## Exercise aim:
Every line from the one with "Image resolution: width=1000" through the end of the entries below should be written out exactly; the pictures should not.

## Task input:
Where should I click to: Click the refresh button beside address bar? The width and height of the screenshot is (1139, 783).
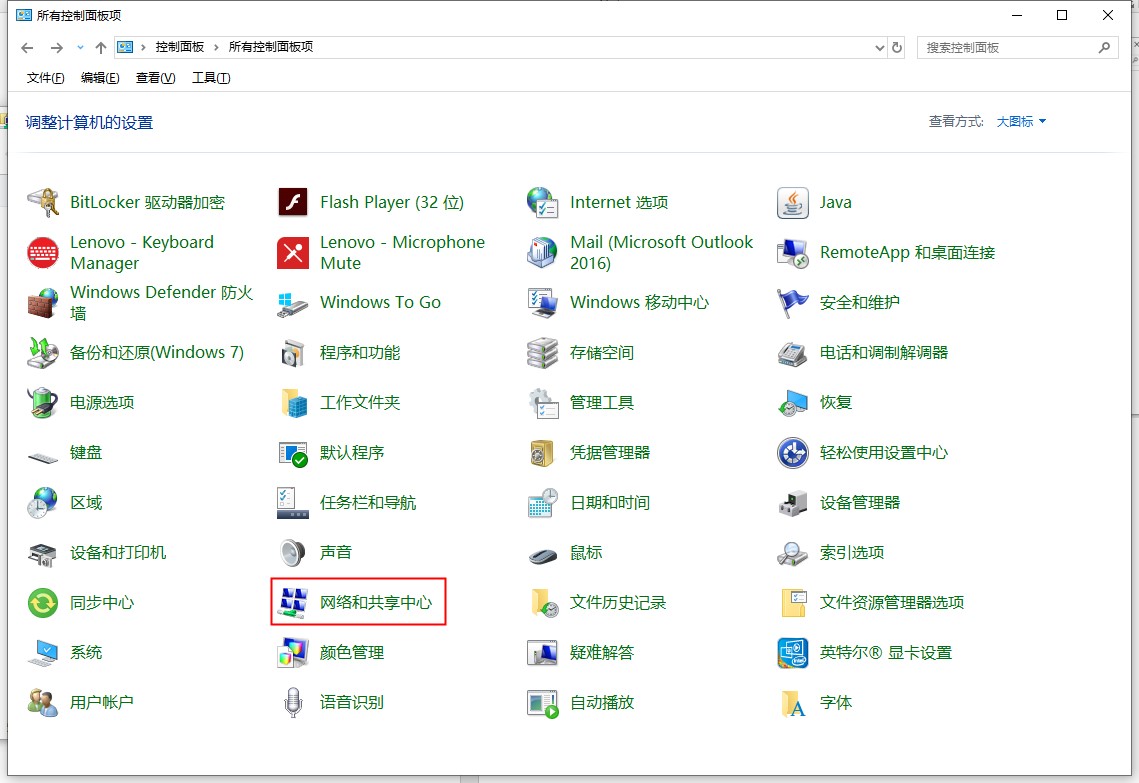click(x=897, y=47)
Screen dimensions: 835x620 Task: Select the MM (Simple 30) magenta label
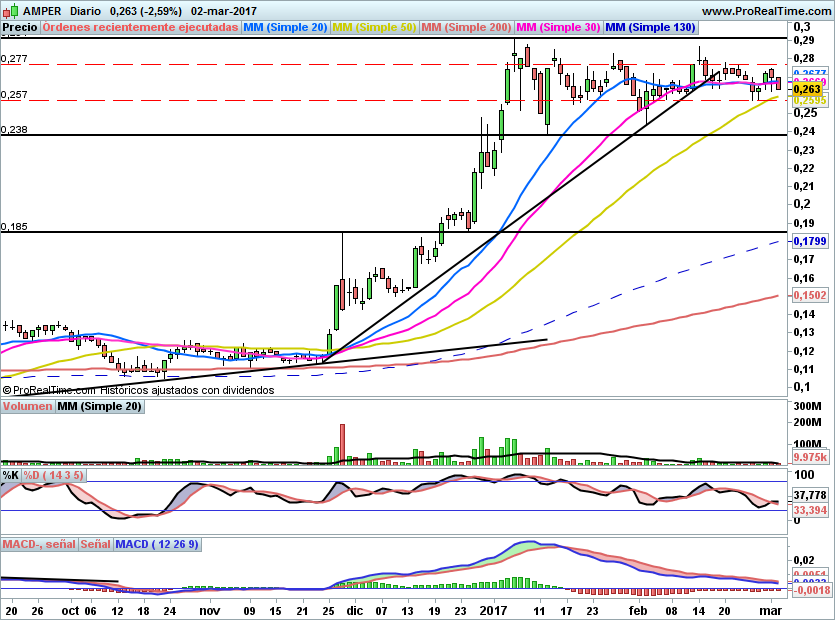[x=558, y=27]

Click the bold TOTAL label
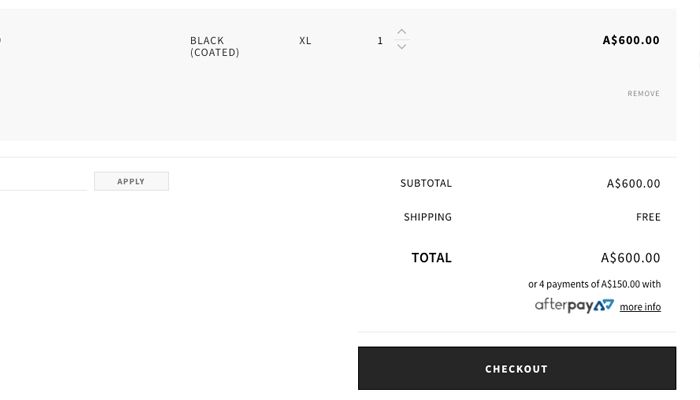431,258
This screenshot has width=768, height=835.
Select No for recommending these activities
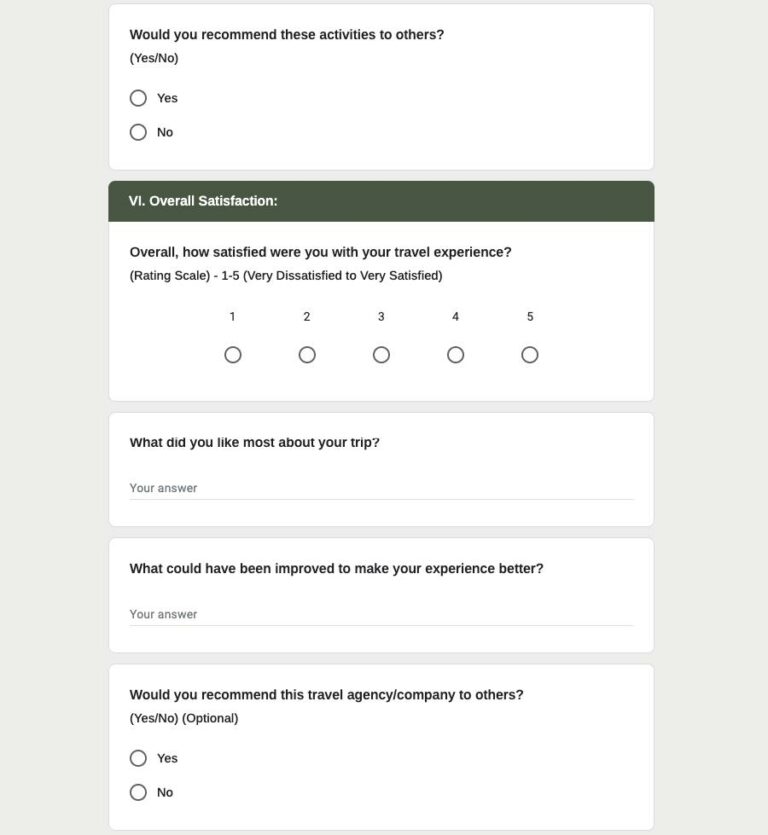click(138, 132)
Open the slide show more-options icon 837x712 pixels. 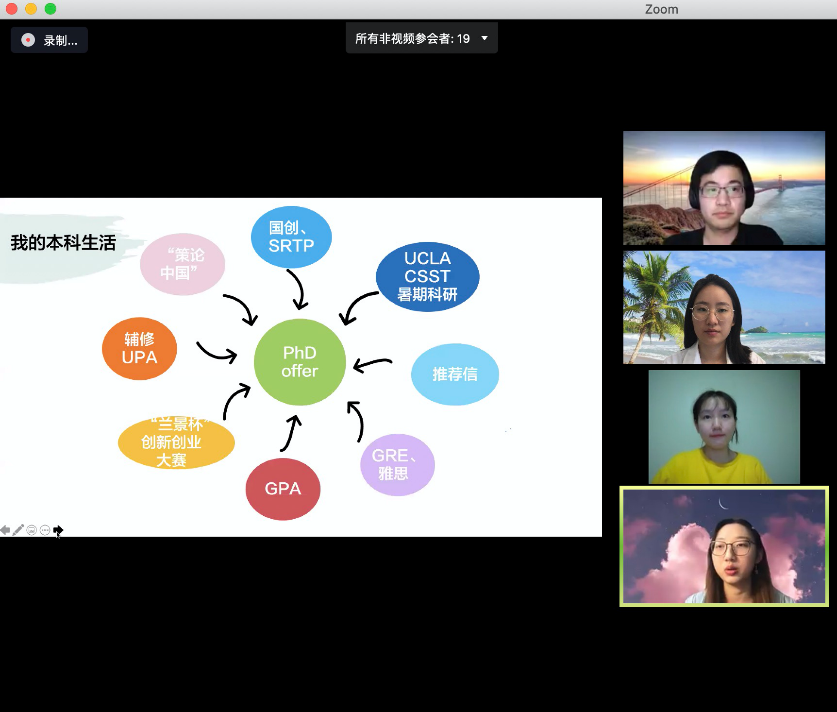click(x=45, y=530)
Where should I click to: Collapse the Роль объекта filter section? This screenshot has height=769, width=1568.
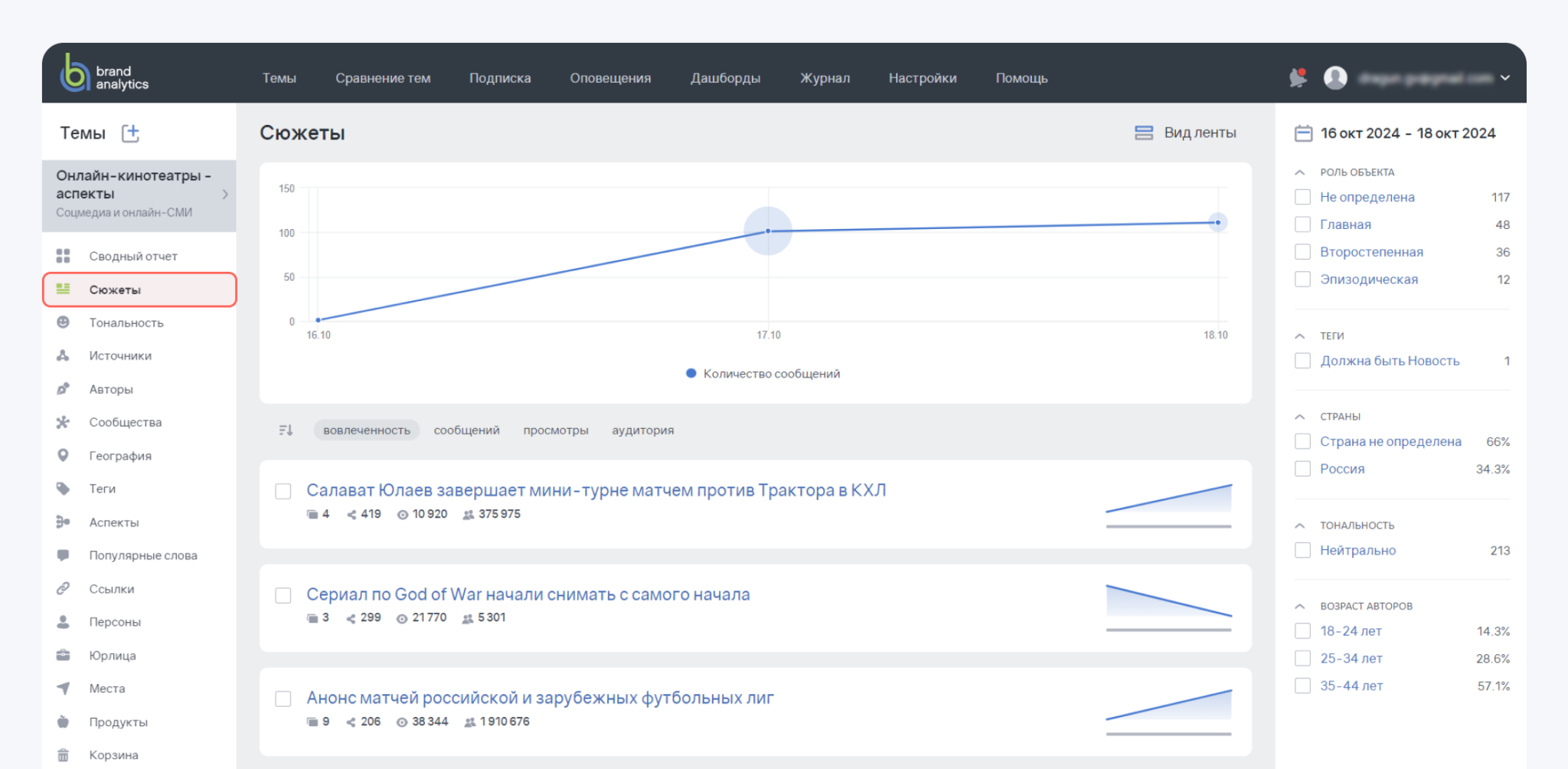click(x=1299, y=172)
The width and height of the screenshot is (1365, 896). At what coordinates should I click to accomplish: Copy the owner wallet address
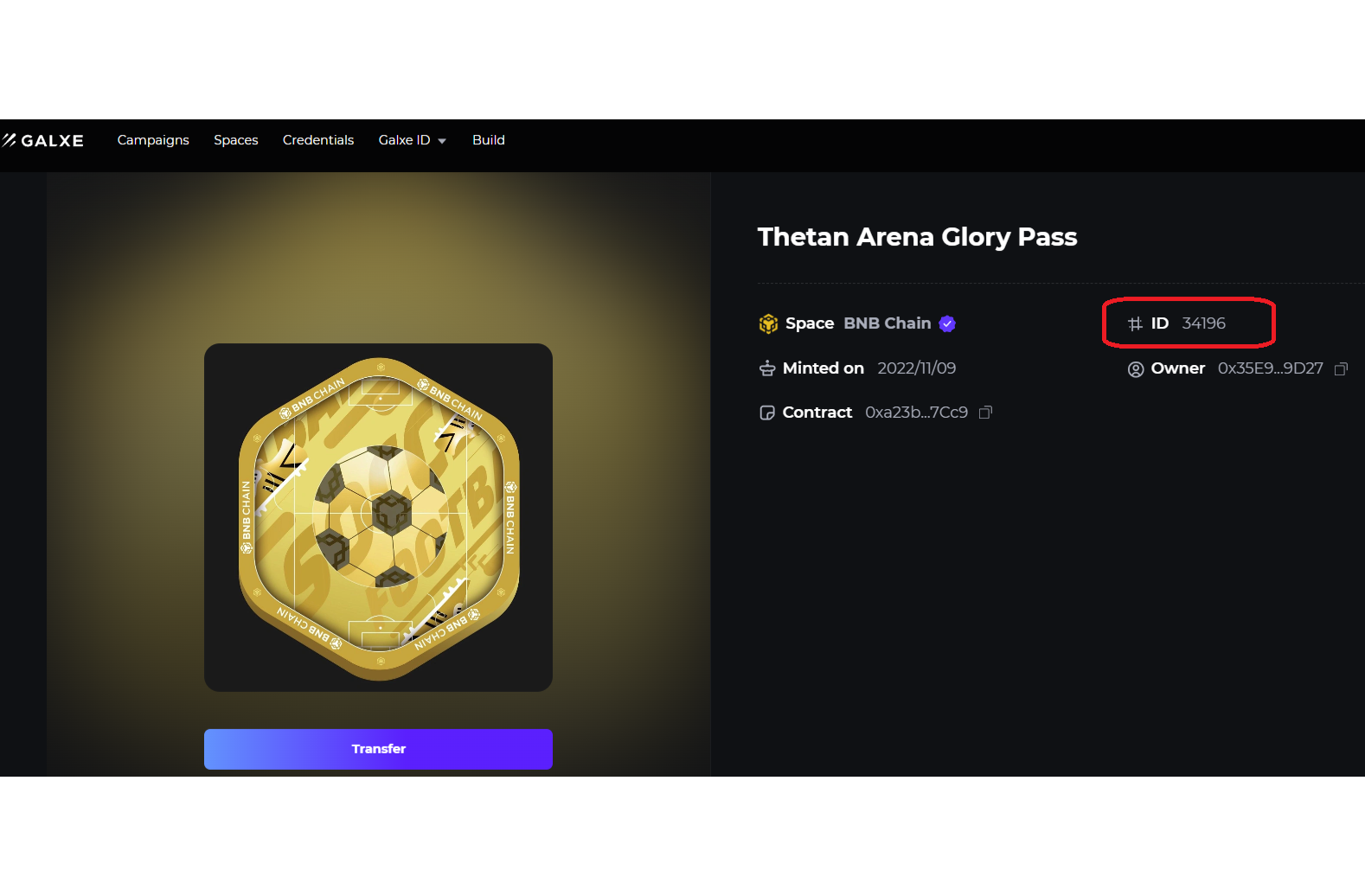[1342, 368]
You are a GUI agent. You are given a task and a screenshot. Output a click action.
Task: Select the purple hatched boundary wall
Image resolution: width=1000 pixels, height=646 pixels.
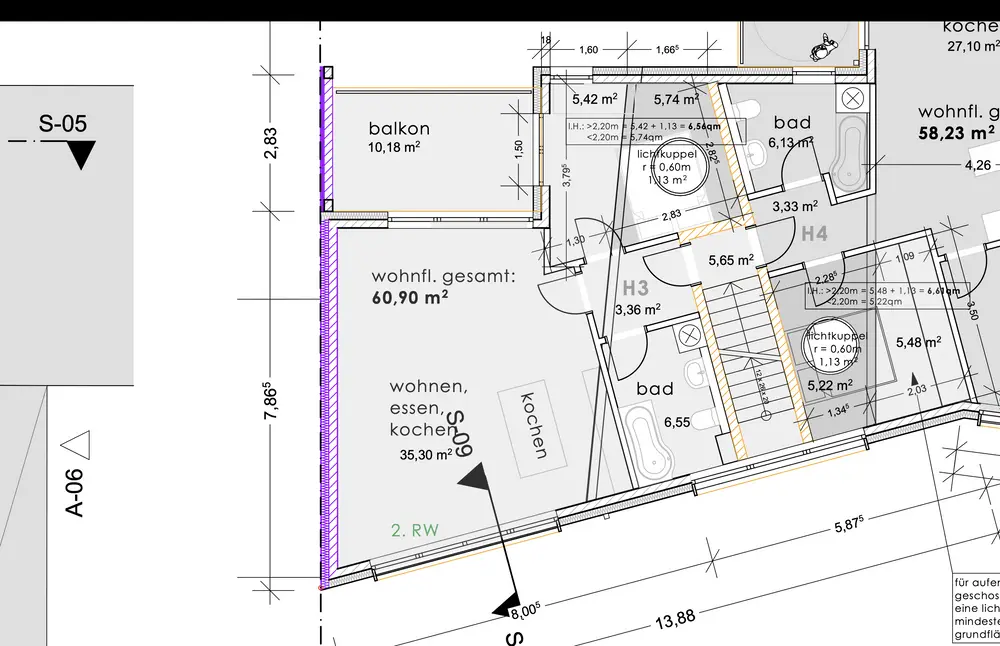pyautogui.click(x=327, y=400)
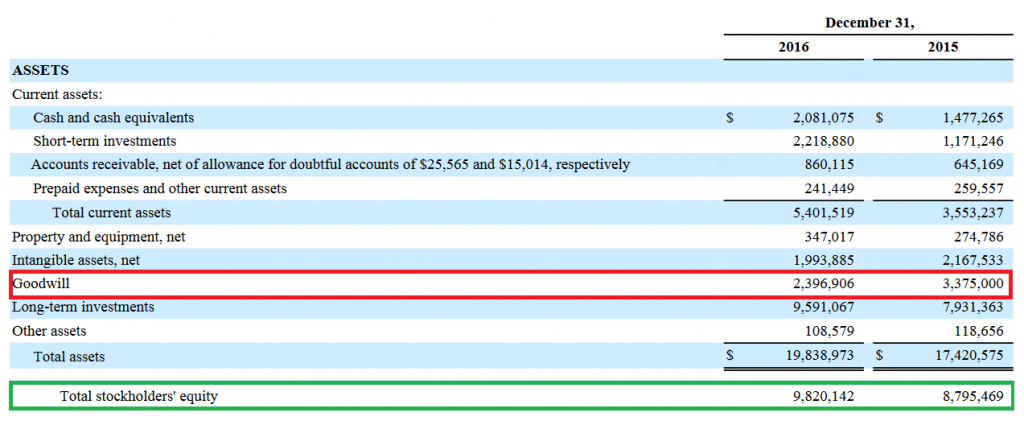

## Exercise answer:
Image resolution: width=1000 pixels, height=646 pixels.
pyautogui.click(x=327, y=400)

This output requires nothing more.